To do
All entries, exactly as written, should be output again.

________________

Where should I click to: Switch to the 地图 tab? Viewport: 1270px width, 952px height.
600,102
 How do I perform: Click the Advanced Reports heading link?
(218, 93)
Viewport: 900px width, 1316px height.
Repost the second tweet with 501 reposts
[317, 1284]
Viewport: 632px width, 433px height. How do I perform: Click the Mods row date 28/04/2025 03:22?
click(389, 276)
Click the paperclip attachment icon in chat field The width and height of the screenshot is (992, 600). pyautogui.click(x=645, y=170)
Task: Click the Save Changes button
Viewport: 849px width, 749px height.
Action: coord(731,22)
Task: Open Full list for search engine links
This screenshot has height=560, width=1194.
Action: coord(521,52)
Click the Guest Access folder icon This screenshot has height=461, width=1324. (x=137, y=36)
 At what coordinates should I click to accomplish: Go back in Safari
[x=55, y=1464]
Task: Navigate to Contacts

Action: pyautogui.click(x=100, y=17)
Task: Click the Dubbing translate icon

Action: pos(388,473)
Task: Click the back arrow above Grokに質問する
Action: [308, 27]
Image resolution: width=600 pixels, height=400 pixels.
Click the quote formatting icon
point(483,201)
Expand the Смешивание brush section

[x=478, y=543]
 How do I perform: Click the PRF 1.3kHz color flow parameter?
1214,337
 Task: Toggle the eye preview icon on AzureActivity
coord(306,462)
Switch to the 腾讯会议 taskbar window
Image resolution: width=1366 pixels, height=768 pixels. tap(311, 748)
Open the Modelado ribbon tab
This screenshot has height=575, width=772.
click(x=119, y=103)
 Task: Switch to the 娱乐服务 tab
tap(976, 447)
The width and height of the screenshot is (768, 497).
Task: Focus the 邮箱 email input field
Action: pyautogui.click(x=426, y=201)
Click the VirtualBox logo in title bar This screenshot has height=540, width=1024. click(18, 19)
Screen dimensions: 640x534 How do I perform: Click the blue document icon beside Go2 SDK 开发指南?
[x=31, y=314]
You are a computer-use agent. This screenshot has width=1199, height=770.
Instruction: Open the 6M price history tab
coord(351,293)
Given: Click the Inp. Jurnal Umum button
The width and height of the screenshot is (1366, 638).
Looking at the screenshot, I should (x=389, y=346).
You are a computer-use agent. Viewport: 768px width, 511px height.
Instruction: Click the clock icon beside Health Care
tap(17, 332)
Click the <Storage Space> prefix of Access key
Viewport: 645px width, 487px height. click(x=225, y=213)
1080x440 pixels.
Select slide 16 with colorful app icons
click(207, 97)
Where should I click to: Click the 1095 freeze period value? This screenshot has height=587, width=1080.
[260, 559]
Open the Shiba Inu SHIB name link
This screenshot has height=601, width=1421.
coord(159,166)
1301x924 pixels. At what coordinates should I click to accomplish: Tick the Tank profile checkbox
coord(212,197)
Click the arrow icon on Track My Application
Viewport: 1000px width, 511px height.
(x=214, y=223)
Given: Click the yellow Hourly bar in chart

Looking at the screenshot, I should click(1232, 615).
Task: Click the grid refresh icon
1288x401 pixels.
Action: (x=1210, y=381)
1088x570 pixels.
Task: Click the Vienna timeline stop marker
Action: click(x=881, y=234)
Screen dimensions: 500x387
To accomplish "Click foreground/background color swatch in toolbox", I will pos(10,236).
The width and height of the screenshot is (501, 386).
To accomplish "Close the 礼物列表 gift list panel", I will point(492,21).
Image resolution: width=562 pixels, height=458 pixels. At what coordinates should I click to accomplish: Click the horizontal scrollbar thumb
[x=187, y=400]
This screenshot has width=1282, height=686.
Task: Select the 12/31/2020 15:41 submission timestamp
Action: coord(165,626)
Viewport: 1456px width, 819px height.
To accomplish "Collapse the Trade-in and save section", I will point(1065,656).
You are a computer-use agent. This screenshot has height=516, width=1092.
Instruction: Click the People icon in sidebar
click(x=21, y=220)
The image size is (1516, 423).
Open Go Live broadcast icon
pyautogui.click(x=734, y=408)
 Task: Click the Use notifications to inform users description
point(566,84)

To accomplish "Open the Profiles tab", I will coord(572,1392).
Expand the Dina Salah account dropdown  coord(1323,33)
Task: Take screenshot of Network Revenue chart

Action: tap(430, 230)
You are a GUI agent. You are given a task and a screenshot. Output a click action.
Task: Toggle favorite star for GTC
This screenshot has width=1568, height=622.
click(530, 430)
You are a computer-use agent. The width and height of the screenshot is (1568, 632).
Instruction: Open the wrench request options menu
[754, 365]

________________

Your response
Where should I click to: Switch to the 地图 tab? Viewport: 1270px width, 952px height.
600,102
 How do I perform: Click the Advanced Reports heading link?
(218, 93)
Viewport: 900px width, 1316px height.
Repost the second tweet with 501 reposts
[317, 1284]
Viewport: 632px width, 433px height. How do I perform: Click the Mods row date 28/04/2025 03:22?
click(389, 276)
Click the paperclip attachment icon in chat field The width and height of the screenshot is (992, 600). pyautogui.click(x=645, y=170)
Task: Click the Save Changes button
Viewport: 849px width, 749px height.
Action: coord(731,22)
Task: Open Full list for search engine links
This screenshot has height=560, width=1194.
Action: coord(521,52)
Click the Guest Access folder icon This screenshot has height=461, width=1324. (x=137, y=36)
 At what coordinates should I click to accomplish: Go back in Safari
[x=55, y=1464]
Task: Navigate to Contacts

Action: pyautogui.click(x=100, y=17)
Task: Click the Dubbing translate icon

Action: pos(388,473)
Task: Click the back arrow above Grokに質問する
Action: [308, 27]
Image resolution: width=600 pixels, height=400 pixels.
Click the quote formatting icon
point(483,201)
Expand the Смешивание brush section

[x=478, y=543]
 How do I perform: Click the PRF 1.3kHz color flow parameter?
1214,337
 Task: Toggle the eye preview icon on AzureActivity
coord(306,462)
Switch to the 腾讯会议 taskbar window
Image resolution: width=1366 pixels, height=768 pixels. tap(311, 748)
Open the Modelado ribbon tab
This screenshot has height=575, width=772.
click(x=119, y=103)
 Task: Switch to the 娱乐服务 tab
tap(976, 447)
The width and height of the screenshot is (768, 497).
Task: Focus the 邮箱 email input field
Action: pyautogui.click(x=426, y=201)
Click the VirtualBox logo in title bar This screenshot has height=540, width=1024. click(18, 19)
Screen dimensions: 640x534 How do I perform: Click the blue document icon beside Go2 SDK 开发指南?
[x=31, y=314]
You are a computer-use agent. This screenshot has width=1199, height=770.
Instruction: Open the 6M price history tab
coord(351,293)
Given: Click the Inp. Jurnal Umum button
The width and height of the screenshot is (1366, 638).
Looking at the screenshot, I should (x=389, y=346).
You are a computer-use agent. Viewport: 768px width, 511px height.
Instruction: Click the clock icon beside Health Care
tap(17, 332)
Click the <Storage Space> prefix of Access key
Viewport: 645px width, 487px height. click(x=225, y=213)
1080x440 pixels.
Select slide 16 with colorful app icons
click(207, 97)
Where should I click to: Click the 1095 freeze period value? This screenshot has height=587, width=1080.
[260, 559]
Open the Shiba Inu SHIB name link
This screenshot has height=601, width=1421.
coord(159,166)
1301x924 pixels. At what coordinates should I click to accomplish: Tick the Tank profile checkbox
coord(212,197)
Click the arrow icon on Track My Application
Viewport: 1000px width, 511px height.
(x=214, y=223)
Given: Click the yellow Hourly bar in chart

Looking at the screenshot, I should click(1232, 615).
Task: Click the grid refresh icon
1288x401 pixels.
Action: (x=1210, y=381)
1088x570 pixels.
Task: Click the Vienna timeline stop marker
Action: click(x=881, y=234)
Screen dimensions: 500x387
To accomplish "Click foreground/background color swatch in toolbox", I will pos(10,236).
The width and height of the screenshot is (501, 386).
To accomplish "Close the 礼物列表 gift list panel", I will point(492,21).
Image resolution: width=562 pixels, height=458 pixels. At what coordinates should I click to accomplish: Click the horizontal scrollbar thumb
[x=187, y=400]
This screenshot has width=1282, height=686.
Task: Select the 12/31/2020 15:41 submission timestamp
Action: coord(165,626)
Viewport: 1456px width, 819px height.
To accomplish "Collapse the Trade-in and save section", I will point(1065,656).
You are a computer-use agent. This screenshot has height=516, width=1092.
Instruction: Click the People icon in sidebar
click(x=21, y=220)
The image size is (1516, 423).
Open Go Live broadcast icon
pyautogui.click(x=734, y=408)
 Task: Click the Use notifications to inform users description
point(566,84)

To accomplish "Open the Profiles tab", I will coord(572,1392).
Expand the Dina Salah account dropdown  coord(1323,33)
Task: Take screenshot of Network Revenue chart

Action: tap(430, 230)
You are a GUI agent. You are given a task and a screenshot. Output a click action.
Task: Toggle favorite star for GTC
This screenshot has width=1568, height=622.
click(530, 430)
You are a computer-use agent. The width and height of the screenshot is (1568, 632).
Instruction: Open the wrench request options menu
[754, 365]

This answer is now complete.